Méditation sur la Passion de Jésus-Christ
pour l'heure de Sexte.
Le Seigneur Jésus, conduit par les impies, arriva enfin à la montagne immonde du Calvaire, où vous pouvez considérer les ouvriers d'iniquité s'empressant d'agir de tous côtés selon la malice de leur cœur. Fixez tous les regards de votre esprit sur ce qui se passe comme si vous y étiez réellement en personne ; représentez-vous avec le plus grand soin tout ce qui se fait contre votre Seigneur, et tout ce qu'il dit et fait lui-même. Voyez des yeux de votre âme l'un qui plante la croix, un autre qui prépare les clous et les marteaux, un autre qui dispose une échelle et les autres instruments, un autre qui règle tout ce qu'on doit faire, un autre, enfin, qui dépouille le Sauveur, car on le dépouille encore. Il apparaît nu pour la troisième fois en présence de cette multitude, et l'on renouvelle ses blessures en arrachant ses vêtements collés à sa chair.
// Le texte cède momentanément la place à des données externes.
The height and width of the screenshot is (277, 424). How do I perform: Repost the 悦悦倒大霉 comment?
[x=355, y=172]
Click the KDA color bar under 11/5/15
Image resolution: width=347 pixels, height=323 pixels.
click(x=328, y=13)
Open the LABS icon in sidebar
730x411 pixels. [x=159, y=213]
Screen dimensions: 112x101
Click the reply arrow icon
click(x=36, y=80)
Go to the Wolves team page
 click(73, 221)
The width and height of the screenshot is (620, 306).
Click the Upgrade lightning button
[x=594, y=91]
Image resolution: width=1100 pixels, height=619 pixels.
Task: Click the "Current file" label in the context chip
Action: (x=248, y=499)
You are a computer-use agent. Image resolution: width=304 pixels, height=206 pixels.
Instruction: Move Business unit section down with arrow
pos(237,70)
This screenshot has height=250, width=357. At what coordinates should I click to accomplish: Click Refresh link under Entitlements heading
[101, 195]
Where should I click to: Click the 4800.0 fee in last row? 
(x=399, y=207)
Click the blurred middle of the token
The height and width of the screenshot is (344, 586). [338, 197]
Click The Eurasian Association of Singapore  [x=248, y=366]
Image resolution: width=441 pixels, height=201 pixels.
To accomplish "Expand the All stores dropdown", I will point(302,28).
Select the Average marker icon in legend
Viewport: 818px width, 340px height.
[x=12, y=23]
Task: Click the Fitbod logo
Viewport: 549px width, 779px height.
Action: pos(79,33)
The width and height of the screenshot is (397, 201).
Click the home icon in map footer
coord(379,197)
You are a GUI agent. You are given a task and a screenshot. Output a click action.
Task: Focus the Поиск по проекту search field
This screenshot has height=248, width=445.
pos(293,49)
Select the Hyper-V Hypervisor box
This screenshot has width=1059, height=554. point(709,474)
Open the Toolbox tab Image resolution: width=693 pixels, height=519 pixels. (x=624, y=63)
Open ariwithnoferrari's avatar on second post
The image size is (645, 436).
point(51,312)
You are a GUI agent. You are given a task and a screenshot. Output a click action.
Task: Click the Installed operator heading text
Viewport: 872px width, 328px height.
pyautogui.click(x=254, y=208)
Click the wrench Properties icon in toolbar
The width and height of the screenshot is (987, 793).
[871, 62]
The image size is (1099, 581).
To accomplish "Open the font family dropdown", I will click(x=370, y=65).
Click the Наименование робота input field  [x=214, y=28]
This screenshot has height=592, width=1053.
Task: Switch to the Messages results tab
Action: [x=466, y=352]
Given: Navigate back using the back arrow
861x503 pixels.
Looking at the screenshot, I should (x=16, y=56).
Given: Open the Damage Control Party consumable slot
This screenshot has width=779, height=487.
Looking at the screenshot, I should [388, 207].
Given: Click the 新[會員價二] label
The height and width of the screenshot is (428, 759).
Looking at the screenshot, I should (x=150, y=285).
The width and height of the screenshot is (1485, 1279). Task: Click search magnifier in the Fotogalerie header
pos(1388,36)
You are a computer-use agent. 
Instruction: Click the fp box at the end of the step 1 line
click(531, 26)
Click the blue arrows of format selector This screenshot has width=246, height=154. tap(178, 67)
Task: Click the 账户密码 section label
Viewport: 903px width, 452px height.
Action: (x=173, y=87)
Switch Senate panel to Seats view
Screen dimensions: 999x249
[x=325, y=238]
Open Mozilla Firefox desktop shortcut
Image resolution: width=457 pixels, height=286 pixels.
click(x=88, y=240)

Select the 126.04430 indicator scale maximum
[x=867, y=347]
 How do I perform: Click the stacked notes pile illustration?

C'est alors que Marie voit pour la première fois son Fils semblable à un captif, et, comme tel, prêt à subir une mort barbare. Elle en conçoit une tristesse qui passe toute mesure, et elle est couverte de confusion en l'apercevant totalement dépouillé, car on ne lui a pas même laissé ses vêtements de dessous. Elle s'élance donc d'un trait, s'approche de son Fils, l'embrasse et enveloppe sa nudité du voile qui couvrait sa tête. Oh! dans quelle amertume son âme est plongée ! Je ne crois pas qu'elle ait pu alors lui adresser une parole. S’il lui eût été libre de faire plus, sans doute la volonté ne lui eût pas manqué, mais elle était dans l'impossibilité de lui venir davantage en aide. Car il est arraché de ses mains avec fureur au pied même de la Croix.
Considérez soigneusement comment cette croix est disposée; deux échelles sont dressées, l'une par derrière, au bras droit, l'autre au bras gauche, et les infâmes y montent avec les clous et les marteaux. On place en avant une autre échelle qui atteint l'endroit où doivent être attachés les pieds. Observez maintenant chaque chose. Le Seigneur Jésus est forcé de monter vers la croix, au moyen de cette petite échelle, et il se soumet sans résistance ni contradiction à tout ce qu'ils veulent. Lors donc qu'il est arrivé à la croix, il se tourne, ouvre ses bras royaux, étend ses mains pleines de beauté et les offre à ses bourreaux. Il regarde le ciel et dit à son Père :
« Enfin me voici en ce lieu, ô mon Père; vous avez voulu m'humilier jusqu'au supplice de la croix pour l'amour et le salut du genre humain. Je l'accepte de grand cœur, et je m'offre pour ceux que vous m'avez donnés et que vous avez voulu rendre mes frères. Acceptez donc aussi, vous, mon Père, ce sacrifice, et désormais soyez facile à apaiser par amour pour moi. Effacez les taches anciennes dont tous les hommes sont souillés; éloignez-les d'eux ; c'est pour eux que je m'offre à vous, ô mon Père. »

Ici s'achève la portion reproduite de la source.